DOCUMENT

===

Stacy v. Williams

MEMORANDUM OPINION ON DEFENDANTS’ OBJECTIONS TO PLAINTIFFS’ REQUESTS FOR TAXATION OF COSTS AND ALLOWANCE OF ATTORNEYS’ FEES

PER CURIAM.

On December 1, 1969, this court entered its final decree and attached memorandum opinion adjudicating this case on its merits. Stacy v. Williams, 306 F.Supp. 963 (D.C.1969). That decree provided at page 3, |f (7) “that all costs [of the suit should] be taxed against defendants.” On December 9, 1969, plaintiffs filed an itemized Bill of Costs amounting to $1,108.11 for taxation against defendants. Objections to certain items claimed as costs were filed by defendants on December 24, 1969. Thereafter, on February 11, 1970, plaintiffs moved the court for leave to amend their Bill of Costs for an allowance of reasonable attorneys’ fees, or in the alternative for allowance of attorneys’ fees to plaintiffs’ counsel apart from costs. Plaintiffs’ attorneys have claimed their services to be reasonably worth $18,280. The foregoing motions and objections were submitted to the court on briefs of counsel and are now before the court for decision.

As a preliminary objection, defendants contend that under Miss. Code 1942 Ann. § 1573,1 neither court costs nor attorneys’ fees may be taxed against defendant Board of Trustees because it is an agency of the State of Mississippi. That objection is not well-taken. By its terms, § 1573 refers only to cases in which the State of Mississippi is a nominal plaintiff. Moreover, in federal court litigation, a state law may not limit the federal court’s discretion to tax costs under Rule 54(d), F.R.Civ.P. 6 Moore § 54.70(5), p. 1312. Thus, in this court, defendants are liable to taxation of costs as is any other litigant2 and objections to the Bill of Costs on that ground are overruled.

We next consider the question of attorneys’ fees. Our final judgment entered December 1, 1969, stated that “all costs shall be taxed against defendants.” That judgment made no mention of attorneys’ fees, nor had such been claimed by plaintiffs in the course of the prior litigation. It was not until February 11, 1970, more than two months after entry of final judgment, that plaintiffs first sought to amend and recover attorneys’ fees. Rule 59(e) of F.R.Civ.P.3 requires that any motion to alter or amend judgment must be filed not later than 10 days after entry of judgment. That rule is particularly applicable to a motion to alter a judgment to allow attorneys’ fees which were neither asked for before judgment nor mentioned in the judgment. We are not concerned here with correcting a mere clerical mistake in the terms of the judgment, but with the granting of new substantive relief, and the motion, therefore, must comply with Rule 59(e). Gilroy v. Erie-Lackawanna R. Co., D.C., 44 F.R.D.

===

PROBLEM REQUIREMENTS
According to the opinion, what amount did the plaintiffs' attorneys claim their services were reasonably worth? The material after this point is separate from the opinion.

GIVEN DATA
===

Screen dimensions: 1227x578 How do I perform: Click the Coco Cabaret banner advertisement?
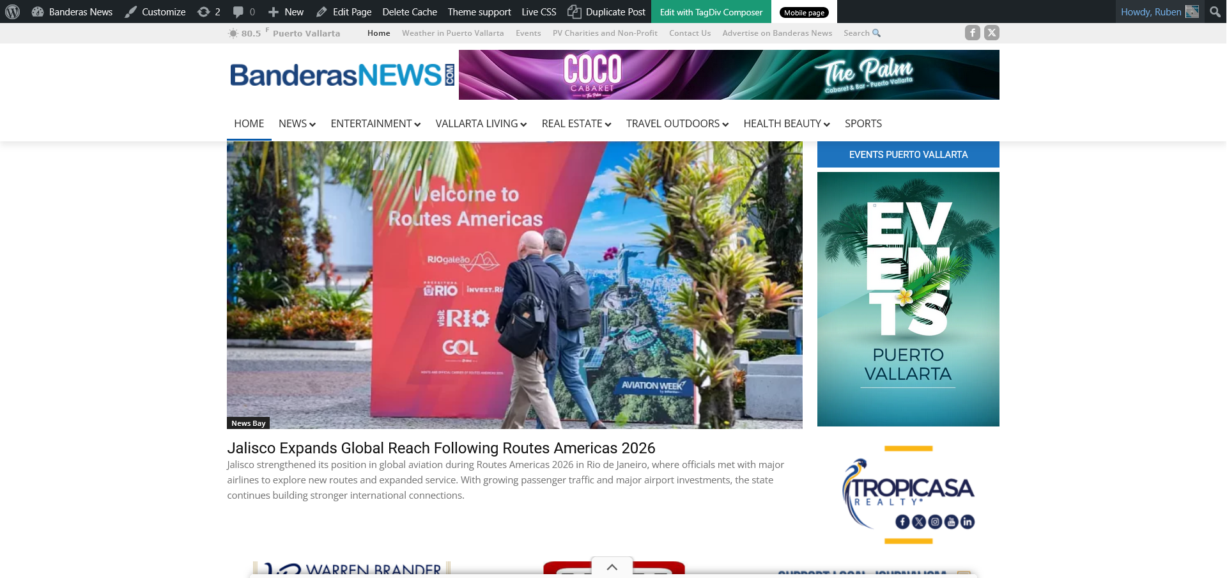(x=729, y=75)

===

ANSWER TO THIS EXERCISE
$18,280